What you will do – If a line of the material contains "computer", copy it.

Exercise material –
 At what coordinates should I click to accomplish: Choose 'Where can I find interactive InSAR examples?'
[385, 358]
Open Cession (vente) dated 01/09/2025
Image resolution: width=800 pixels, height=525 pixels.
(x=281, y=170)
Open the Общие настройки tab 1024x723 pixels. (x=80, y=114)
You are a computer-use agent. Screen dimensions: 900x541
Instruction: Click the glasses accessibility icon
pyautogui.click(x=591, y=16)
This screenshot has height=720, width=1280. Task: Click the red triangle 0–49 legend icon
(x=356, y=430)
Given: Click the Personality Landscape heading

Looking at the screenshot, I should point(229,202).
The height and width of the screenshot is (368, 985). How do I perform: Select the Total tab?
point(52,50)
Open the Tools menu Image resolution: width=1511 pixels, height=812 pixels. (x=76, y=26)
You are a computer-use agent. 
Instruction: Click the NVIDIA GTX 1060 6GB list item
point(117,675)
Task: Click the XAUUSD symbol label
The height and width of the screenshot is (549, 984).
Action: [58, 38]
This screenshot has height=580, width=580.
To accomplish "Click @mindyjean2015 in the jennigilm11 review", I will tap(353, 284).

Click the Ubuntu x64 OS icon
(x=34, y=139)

Solution for this task –
You are a computer-use agent. Screen dimensions: 900x541
You are a computer-use agent. 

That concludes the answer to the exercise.